Publication Date

December 1, 2013

Perspectives Section

From the Editor


Public History

The old lobby at the Washington Marriott Wardman Park Hotel, with a Here is Where marker on a moment in the life of Langston Hughes.               Photo by Michael Pierce.If you attend the annual meeting in Washington, DC, this January, and pass through the old lobby of the Marriott Wardman Park Hotel, you may notice a plaque commemorating the site as the place where Langston Hughes, a busboy at the hotel, placed several poems before the poet Vachel Lindsay in 1925. Lindsay later shared the poems with an audience, and Hughes, who had already been published in magazines and had already signed with a major publisher, shrewdly leveraged the resulting publicity and “discovery” by Lindsay.

There’s quite a bit of mythology around this story, as there is with any rise from obscurity, but it seems to be an event worth noting and marking. It wasn’t the hotel that did this, however. Andrew Carroll, the editor of several volumes of letters and a literary and historical activist behind a plethora of innovative projects, placed the plaque as part of the Here Is Where initiative, a volunteer effort that seeks out and identifies unmarked historical sites.

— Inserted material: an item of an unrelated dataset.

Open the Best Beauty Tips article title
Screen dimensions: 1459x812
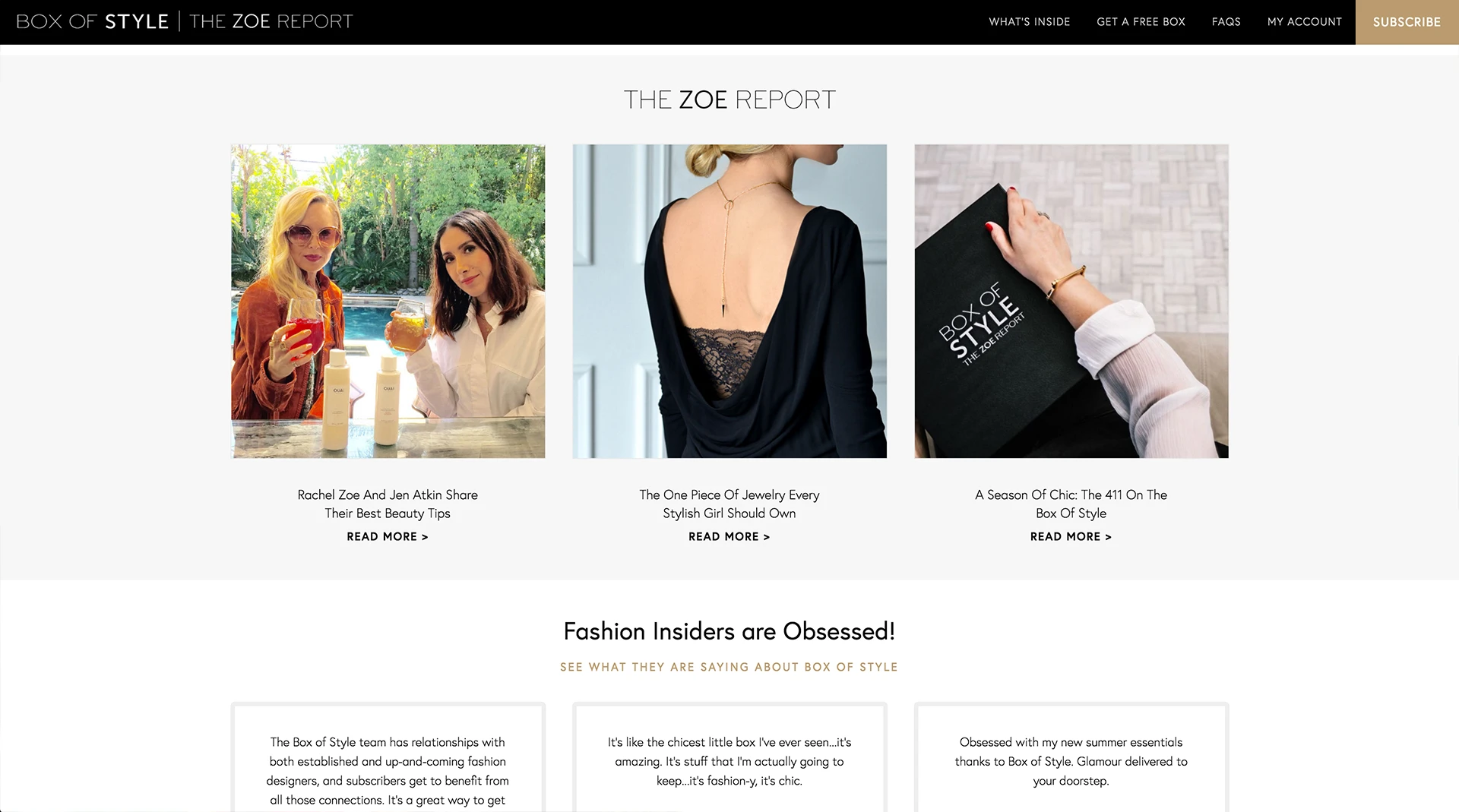388,504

During the last year, Perspectives has seen a heartening number of authors interested in “wider world” histories, global perspectives, and giving more time to misunderstood and neglected distant regions. But we have also received a number of articles reminding us that historians, students of history, and a good portion of the general public have an abiding interest in what happened next door.

I reflected briefly in the October Endnote on my analytically unsustainable, yet unshakable, feeling of connection to a historical subject through people who knew him. These feelings of connection can also rise up through a sense of place. Plaques, markers, and interpretations placed by enthusiasts like Carroll, local history societies, or the National Park Service are striking not just because of the stories they tell, but because one can look around the sites they mark and understand the continuity of the place, yet still experience the difference created by change over time. Place offers up an elusive sense of connection to the past, but no place can be known as it was to the historical actors—and we know this most forcefully when we stand there.

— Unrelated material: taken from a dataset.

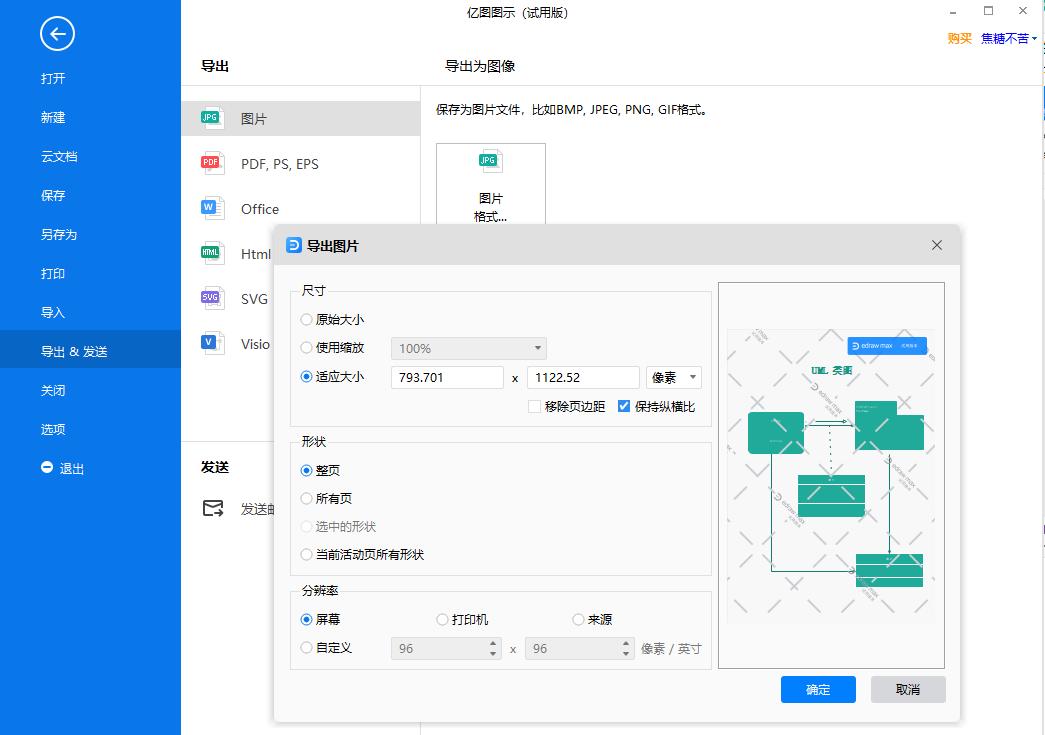Click the up arrow of the 96 DPI stepper
The height and width of the screenshot is (735, 1045).
tap(491, 643)
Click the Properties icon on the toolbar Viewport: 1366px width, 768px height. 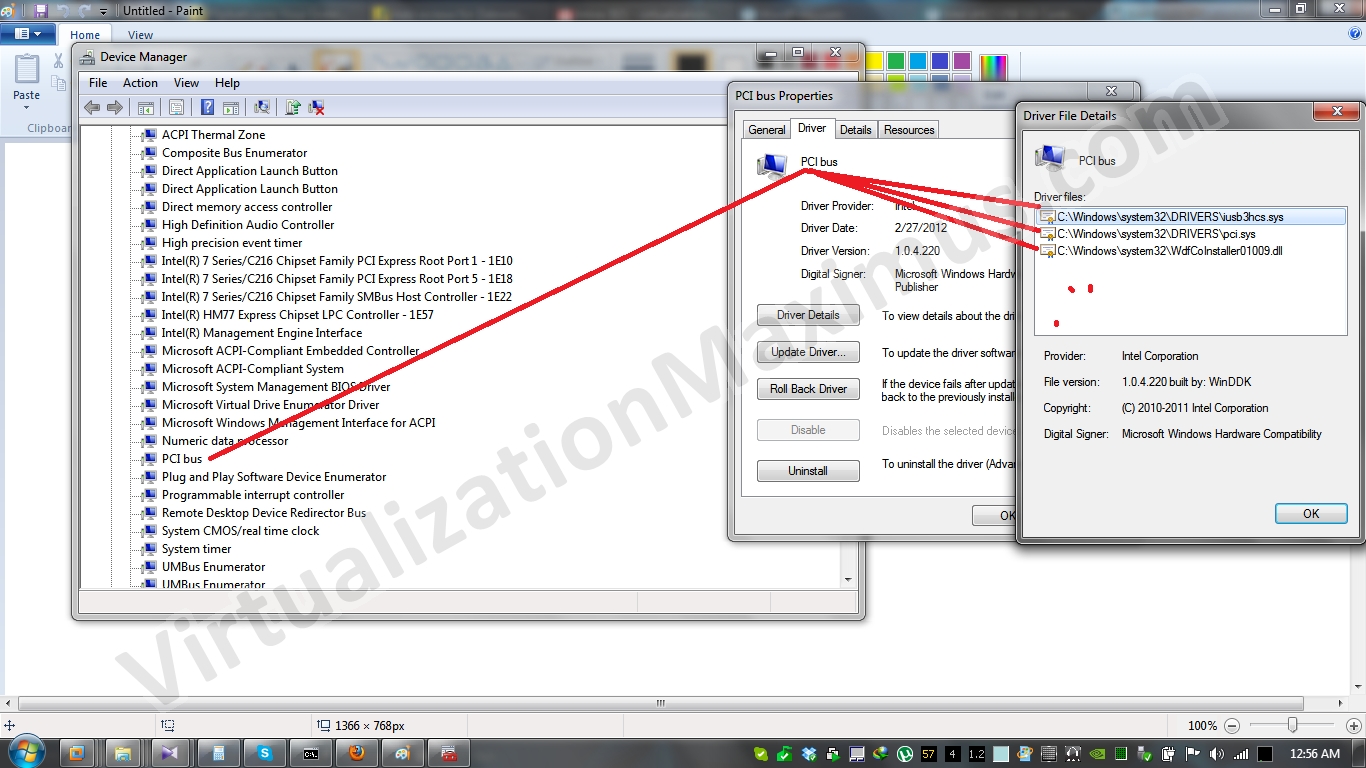pos(176,107)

But while the sense of connection I mentioned in October was a very private experience, the sense of connection we find in these historical sites often inspires us to collaborate. This issue contains three articles about doing history on a very local level, and each article is also about collaboration. Joshua Bill, a high school teacher in Waukegan, Illinois, found a willing collaborator in the local historical society, which led to a lasting connection between the society and his school, and in particular between the society and his students. Joseph Cialdella describes a collaborative effort that involved staff at a historic site, a team of graduate students, and the surrounding community and that led to a broader, more complete, and more inclusive interpretation of the site. And Bob Reinhardt designed a class project that naturally lent itself to a collaborative effort—telling the environmental history of a local forest.

Working locally seems to lend itself to these sorts of collaborations because we encounter people who are particularly invested in our interpretations—here historians are doing their work in a place where people actually live, labor, or study. Of course they will have something to say, of course they will feel invested in the outcomes. What’s encouraging about all these articles, however, is how the historians went beyond the role of explainer and interpreter, and invited those invested in these locales into the discipline. Joshua Bill’s stated goal, for example, was to teach his students how to be historians, not just good students in a history class.

So collaborators described in these articles go forth, as historians, to tell the story of an abandoned factory, what happened in 1925 in a local hotel, about topographical changes on a particular hillside, or why there’s a hidden staircase in an old building. This may seem self-limiting to historians who study broad social changes, global networks, or far-flung cultures. It might be just that, except for the fact that the historians involved shared not just their knowledge but the secrets of their discipline. And so their collaborators gained a historian’s version of Google Glass, a vision that sees past and present in a single place, that sees plaques, markers, and the questions they raise on every corner.

—Allen Mikaelian is the editor of Perspectives on History.